In the 1930s, most of the forest canopy consisted of a mix of pines (Pinus densiflora Siebold et Zucc.) and broadleaved trees including oak (Quercus serrata). After the 1960s, many pine trees had died due to the pine wilt disease. Recently, most of the national forest has been covered with a secondary broadleaved forest consisting of many species such as evergreen oak Quercus glauca, evergreen subcanopy species Symplocos prunifolia, and deciduous tree species Ilex macropoda Miq., although conifers (Cryptomeria japonica (L.f.) D. Don and Chamaecyparis obtusa (Siebold et Zucc.) Endl.) were planted in a small part of the area (Itô, 2007). In 2005, the mass mortality of oaks was first recognized in the eastern part of Kyôto City, in which the Ginkakuzi-san National Forest is located, and then the damage expanded (Itô, 2015). In addition, damage by sika deer resulting from browsing and bark-stripping has been noticeable over the same period. Deer had been seldom seen in the 1990s (pers. obs.), but by this time inhabited the forest throughout the year (Itô, 2015).

In 1992, a 0.5 ha (100 × 50 m) plot was established on a south-facing slope in the national forest at an elevation of 140–195 m. The average slope inclination was about 30° and the surface geology was granite. All the stems in the plot were marked and their diameters at breast height (dbh) were measured in 1993, 1996, 1999, 2002, 2005, and 2014. Mainly due to the mass mortality of oak trees Quercus serrata, the basal area in the plot decreased from 43.3 m2∕ha in 2005 to 39.5 m2∕ha in 2014, while the number of stems in the plot increased from 1,554 to 1,645 (3,108 stems/ha to 3,290 stems/ha in stem density). There were 36 Quercus serrata stems in the plot in 2005, and 21 of them died by 2014. These trees were most likely killed by Japanese oak wilt. This affected the forest structure in the plot via the formation of new canopy gaps or by expanding existing gaps. In some area, the mortality indirectly affected the forest floor via treatments of dead stems by the forest office (cutting down the stems, cutting the fallen stems into pieces, and disinfecting them) (Itô, 2015). On the other hand, none of the evergreen oaks Quercus glauca died from the disease, though some were attacked by the ambrosia beetles, being less vulnerable than Quercus serrata (Murata, Yamada & Ito, 2005; Murata et al., 2009). In the understory layer, Quercus glauca and some evergreen shrub species such as Eurya japonica and Cleyera japonica were frequently observed. Overall changes in the species composition of the site from 1990s to 2010s were reported in Itô (2015).

Data collection

The plot was divided into 200 quadrats sized 5 m × 5 m. In 1992, all woody plant seedling or saplings (age ≥ 1 year and dbh < 3 cm) were tallied by species. The plots were resampled in 2014. In 2014, each quadrat was classified into inside or outside of gaps formed by the death of oak trees or older gaps that were affected in addition by fallen dead oak trees. Quadrats on the boundary were visually classified; if an open area which was created, expanded, or affected by the mass morality occupied most of the quadrat, the quadrat was classified as a gap quadrat. Twenty of 200 quadrats were classified as gaps created or affected by oak death (Fig. 1). The size of the largest gap was approximately 250 m2 consisting of 10 adjacent quadrats.
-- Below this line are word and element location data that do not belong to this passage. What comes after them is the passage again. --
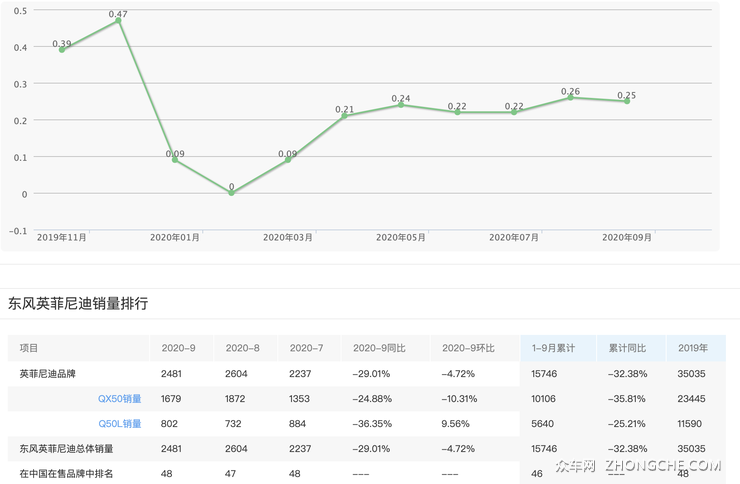Click the final 0.25 data point
The image size is (740, 484).
pyautogui.click(x=627, y=101)
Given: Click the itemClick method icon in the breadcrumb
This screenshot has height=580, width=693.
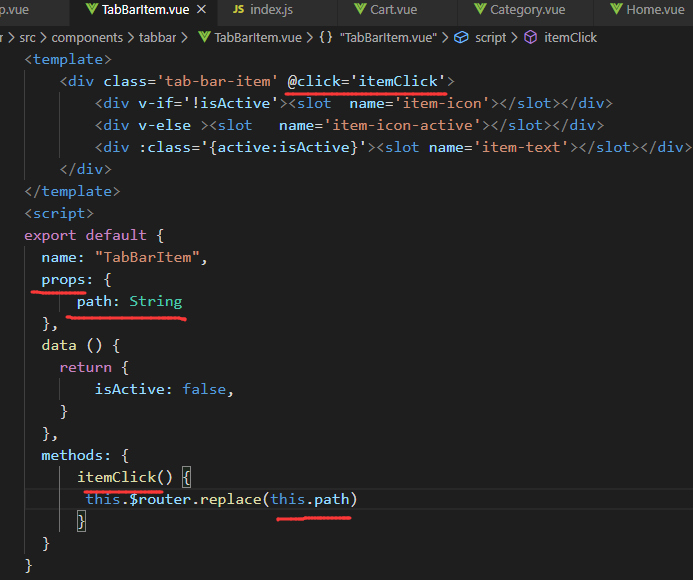Looking at the screenshot, I should pyautogui.click(x=529, y=37).
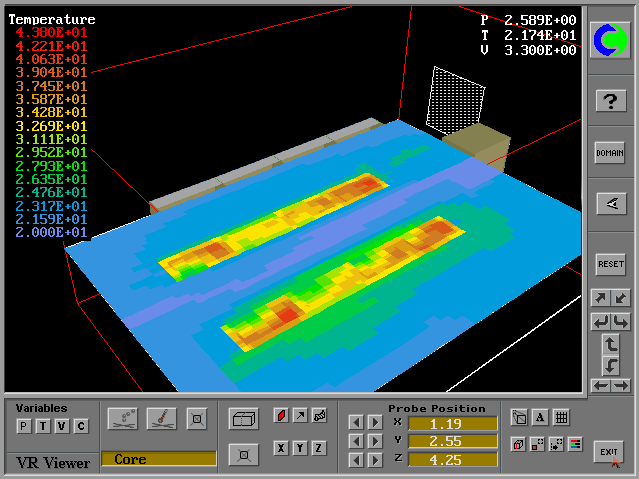Viewport: 639px width, 479px height.
Task: Click the circular arrows logo icon
Action: click(x=609, y=41)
Map showing the study site.

Figure 1: Map showing the study site.

Gap denotes the gap quadrats created, expanded, or affected by the mass mortality of oak trees. Non-gap denotes the rest of the quadrats. Units of the X and Y axes are in meters.

In 1992, 55 species were observed and 58 species were observed in 2014 (Itô, 2015), amounting to 75 species in total over both years. The species with highest frequency of occurrence over quadrats in 1992 were Quercus glauca and Eurya japonica, both of which were observed in 184 of 200 quadrats. The mean and median numbers of quadrats in 1992 in which a given species occurred were 19.5 and 4, respectively, excluding species which were not present in 1992. On the other hand, the maximum in 2014 was 193 for Quercus glauca. The mean and median were 15.6 and 5, respectively, excluding species which did not occur in 2014 in any quadrats.

Data analysis was conducted for 42 of the species that were observed in more than 5 quadrats over both sample years (200 quadrats × 2 observations).

Statistical modeling

A hierarchical Bayesian model was constructed to determine how species were affected by the recent environmental changes in the forest.

The presence/absence (presence = 1, absence = 0) of species i in quadrat j in the year 1992 (y1ij) and 2014 (y2ij) was assumed to follow the Bernoulli distribution given the occurrence probability ψ1ij and ψ2ij, as follows, y 1 i j Bernoulli ψ 1 i j y 2 i j Bernoulli ψ 2 i j .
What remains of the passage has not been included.